> _WRITTEN TASK A_
Repeat the rows from the line containing "This screenshot has height=400, width=600." up to and including the last line of the rows, copying each line exactly.

> _SOURCE EXTRACT_
* * *

# You cannot trust the media



## bps3040 (Jan 6, 2008)

Found this on another site.

http://www.defensivecarry.com/vbull...3904-good-why-you-should-not-trust-press.html

The news as it originally came out:

Quote:
BSO: Man Fatally Shoots Neighbor In Lawn Dispute - Miami News Story - WPLG Miami

Victim Had Longstanding Feud With Shooter, Neighbors Say

POSTED: 10:48 am EST February 7, 2008
UPDATED: 7:15 am EST February 8, 2008

LAUDERDALE LAKES, Fla. -- A man was shot and killed by his neighbor Thursday in an apparent dispute over a lawn, the Broward Sheriff's Office said.
BSO deputies responded to 3686 NW 28th St. shortly before 10 a.m.
When deputies arrived, they found Jerome Jackson shot to death in the yard.
Deputies then entered the house and found neighbor Lee Macon inside. Deputies also found a gun inside and arrested Macon, 49.

According to the BSO, the neighbors had an ongoing dispute about the property line and the height of the grass.

While a private lawn service worker was cutting the grass at Macon's house, Jackson came out of his house, as did Macon. The two men were arguing when, according to the BSO, Macon pulled out a gun and shot at Jackson, 51.

A struggle over the gun ensued and Macon fired again, fatally wounding Jackson, according to the BSO.

Several neighbors told Local 10 that the men had a longstanding feud and Macon felt "threatened" by Jackson.

"There was nothing else he could do," one neighbor said. "He filed many police reports. He was kind of trapped."

The BSO said Macon would be charged with first-degree murder.

And today...

Quote:

BROWARD COURTS
Lawn feud shooter goes free
A month after he shot his neighbor in a dispute over lawn maintenance, Lee Macon is a free man.
Posted on Fri, Mar. 07, 2008

BY ADAM H. BEASLEY AND DIANA MOSKOVITZ
[email protected]
County jail a free man on Thursday.
» More Photos

* Crime Blog

Lee Macon, the Broward man who shot his neighbor to death during a fierce disagreement over the line that divides their two lawns, walked out of jail a free man Thursday.

The Broward grand jury said he committed no crime.

* * *

> _ENTRIES SHOWN_
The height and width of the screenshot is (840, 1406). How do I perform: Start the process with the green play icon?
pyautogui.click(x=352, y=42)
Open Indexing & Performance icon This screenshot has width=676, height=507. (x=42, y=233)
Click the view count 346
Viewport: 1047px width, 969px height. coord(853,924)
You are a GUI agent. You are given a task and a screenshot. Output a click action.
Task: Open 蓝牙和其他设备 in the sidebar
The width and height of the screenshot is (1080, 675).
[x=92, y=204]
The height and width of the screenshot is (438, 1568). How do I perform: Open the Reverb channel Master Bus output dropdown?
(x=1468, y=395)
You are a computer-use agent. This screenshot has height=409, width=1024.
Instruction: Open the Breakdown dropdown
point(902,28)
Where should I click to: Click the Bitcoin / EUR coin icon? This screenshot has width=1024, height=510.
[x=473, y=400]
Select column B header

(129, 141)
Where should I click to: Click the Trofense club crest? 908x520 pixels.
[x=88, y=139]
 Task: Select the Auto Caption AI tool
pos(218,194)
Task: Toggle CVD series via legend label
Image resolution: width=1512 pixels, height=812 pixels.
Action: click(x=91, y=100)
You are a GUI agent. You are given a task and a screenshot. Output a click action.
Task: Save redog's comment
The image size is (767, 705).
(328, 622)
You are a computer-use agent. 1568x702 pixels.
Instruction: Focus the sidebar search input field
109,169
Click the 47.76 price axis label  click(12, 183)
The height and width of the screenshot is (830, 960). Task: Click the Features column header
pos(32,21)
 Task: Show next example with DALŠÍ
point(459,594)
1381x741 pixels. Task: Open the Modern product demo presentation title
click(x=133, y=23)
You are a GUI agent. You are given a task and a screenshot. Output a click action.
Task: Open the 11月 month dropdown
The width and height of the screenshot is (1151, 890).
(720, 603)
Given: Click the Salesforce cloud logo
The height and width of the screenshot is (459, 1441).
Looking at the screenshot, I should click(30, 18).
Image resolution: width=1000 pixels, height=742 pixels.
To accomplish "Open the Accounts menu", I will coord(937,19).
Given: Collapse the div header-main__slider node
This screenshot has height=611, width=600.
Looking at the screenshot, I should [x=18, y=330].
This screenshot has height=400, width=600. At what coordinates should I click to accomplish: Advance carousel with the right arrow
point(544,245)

* * *

> _WRITTEN TASK B_
In the forum post about the lawn shooting, rewrite the paragraph that begins "While a private lawn service worker" as a shorter version that keeps its main facts.

> _EXERCISE ANSWER A_
This screenshot has height=400, width=600. At what coordinates should I click to accomplish: Advance carousel with the right arrow
point(544,245)

> _EXERCISE ANSWER B_
As a lawn service worker cut the grass at Macon's house, Macon and Jackson both came outside and argued, and the BSO says Macon then drew a gun and shot at Jackson, 51.